Kaupthing made ISK billions in insider loans, now seeks to gag reporting

This and this and particularly this may go some way to explain why the UK government used anti-terrorism laws to freeze the British assets of the Icelandic banks when they went bust, a move that was widely decried at the time.

Iceland was always a beautiful country with good, hard-working people, but now there's something rotten in the state of Iceland and it's not just a load of old cod. The Icelandic people seem extremely angry with their financial and political elites, and frankly I don't blame them.

Sunday, 12 July 2009

Czech Property

www.czechpropertysearch.co.uk.

A nice little site, they sound enthusiastic and they don't look like ripoff merchants. I imagine Czech property prices may have become even more affordable in the past several months.

The Czech Republic looks like a delightful place to visit, perhaps to live. Here's an interesting blog written by a British woman who took the plunge into Czech property. If you go to her profile you'll see links to her other blogs, which are also interesting in this context, and from there there are also links to other Czech property blogs and ones on Cesky Krumlov in particular.

Saturday, 11 July 2009

Turkey attacks China 'genocide'

So Turkey's Prime Minister, Recep Tayyip Erdogan, has described the ethnic violence in China's Xinjiang region as "a kind of genocide".

Now at last we know then, what the Turkish authorities consider to be "genocide": it's the death of 47 people and the injury of few hundred others.

Well, not just any old people exactly. Just some people, apparently.

Because the Turkish authorities do not consider the deaths of between one and one-and-a-half million Armenians due to forced marches, ethnic cleansing and good old-fashioned massacres, to have been "a kind of genocide" at all.

What a strange, what an obscene, double standard!

To the BBC's eternal shame, the article linked at the top of this post, reporting Mr Erdogan's words, does not contain any reference to Turkey's Armenian Genocide.

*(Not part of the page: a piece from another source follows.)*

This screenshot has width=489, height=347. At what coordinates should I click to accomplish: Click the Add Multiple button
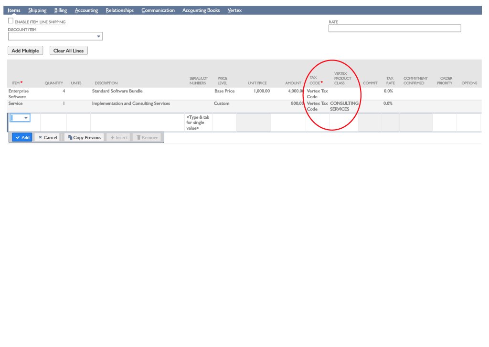point(25,51)
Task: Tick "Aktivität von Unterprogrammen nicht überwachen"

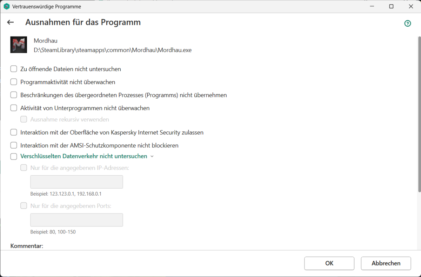Action: [14, 108]
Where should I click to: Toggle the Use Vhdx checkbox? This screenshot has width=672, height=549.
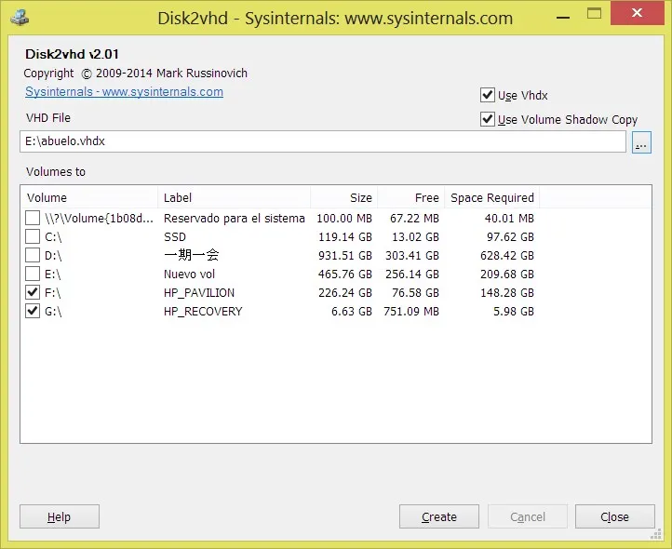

Which might have put things into a bit of context.

Wednesday, 8 July 2009

Chrome OS

I must admit, a new netbook OS from Google, and one that's not based on Android, did rather surprise me. Though there had been mutterings that Android's single-window approach, which just right for phones and (perhaps) internet tablets, was not rich enough for netbooks and (certainly) laptops and desktops, where a multiple simultaneous windows are required.

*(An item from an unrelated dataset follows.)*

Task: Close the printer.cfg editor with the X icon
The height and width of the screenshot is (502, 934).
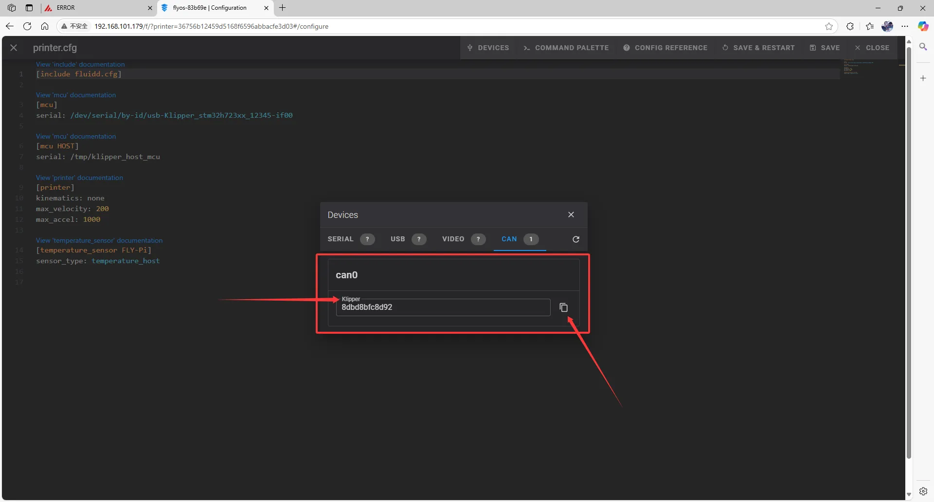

So the base is Linux, but the windowing system will be new. There might be some overlap with Android at the base, Linux level then. It looks like X gets the thumbs down from yet another vendor as a modern windowing system though.

And on top of their so-far unnamed windowing system, the GUI itself will basically be the browser: Chrome. It's not as far fetched as it sounds. While the idea itself is older, Firefox brought home to me the possibility of writing an application in a browser window. With Firefox, it's not just the inner pane, the one that displays the web page, that's a browser window: the outer pane is a browser window too, and all the menus and toolbars and whatnot that make up the browser itself are built up in the same way as web pages are.

Looking back a few years to Internet Explorers 4 to 6, Microsoft themselves reinvented the desktop as a browser pane with Active Desktop. The desktop could now include HTML fragments that contained anything from a simple specification of the background wallpaper to a desktop widget.

And now Palm's Pré mobile phone shows just how good a GUI you can build using web technologies. WebOS is the Pré's GUI and is written — you guessed it — using this now-standard approach of a browser pane as the basic window type, good for the "desktop" (phonetop?) as well as for application windows.

If Chrome OS can run Flash Player (and therefore also Air) and, dare I say it, Java as well (and there's no reason why it shouldn't, as Chrome-the-browser can certainly do all that) then I'd say it's got most bases covered, even games (to a certain degree).